Objective:Understand and explore the incidence, etiology, clinical features, diagnosis, disease indexing, treatment and outcome of bronchopulmonary dysplasia in the very low birth weight infant (VLBWI), and the relationship between all factors and the severity of BPD, provide the clinical basis to intervention in risk factors, early diagnosis, treatment, and reduction of moderate, severe BPD.
     Methods:42 cases of VLBWI with bronchopulrnonary dysplasia were analyzed retrospectively. Characteristics of gestation age, birth weight, primary disease, lung imaging, treatment process and prognosis were summarize and analyzed.
     Results:A total of 983 VLBWI were born in the Women's Hospital during Oct 2005 and Mar 2010. The prevalence of BPD was 4.26%(42/983).

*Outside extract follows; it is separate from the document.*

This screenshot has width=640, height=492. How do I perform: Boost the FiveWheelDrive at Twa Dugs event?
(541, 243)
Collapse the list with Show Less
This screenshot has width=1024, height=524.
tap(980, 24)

The average gestational age of 42 cases is 28.0±1.7 weeks; average birth weight is 1050±189.0g; 19 mild BPD cases (45.2%),18 moderate cases (42.9%),5 severe cases (11.9%); 21 classic BPD cases,21 new BPD cases. All cases had early chest X-ray changes in 2-3 weeks.The average time for oxygen supplementation is 66.5±27.9 days; average time of hospital stay 81.8±23.9d; average weight at discharge 2934.75±729.36g; average gestational age at discharge 39.4±3.3 weeks.32 cases were clinically cured,7 cases required intermittent oxygen (0.02-0.05L/min); 2 cases dead; 1 case transfered. The infants with moderate to severe degree BPD need more blood transfusions(P<0.05) than the mild. Birth weight, gestational age, duration of mechanical ventilation, use of postnatal corticosteroids, bronchodilators, diuretics were not significantly associated with the severity of BPD.
     Conclusion:Premature lung development, long time oxygen dependency and mechanical ventilation, pulmonary infection are the common causes of BPD. We should strengthen the early diagnosis of BPD and reasonable comprehensive treatments. And maybe we can adopt the more reasonable blood transfusion trigger in the VLBWI.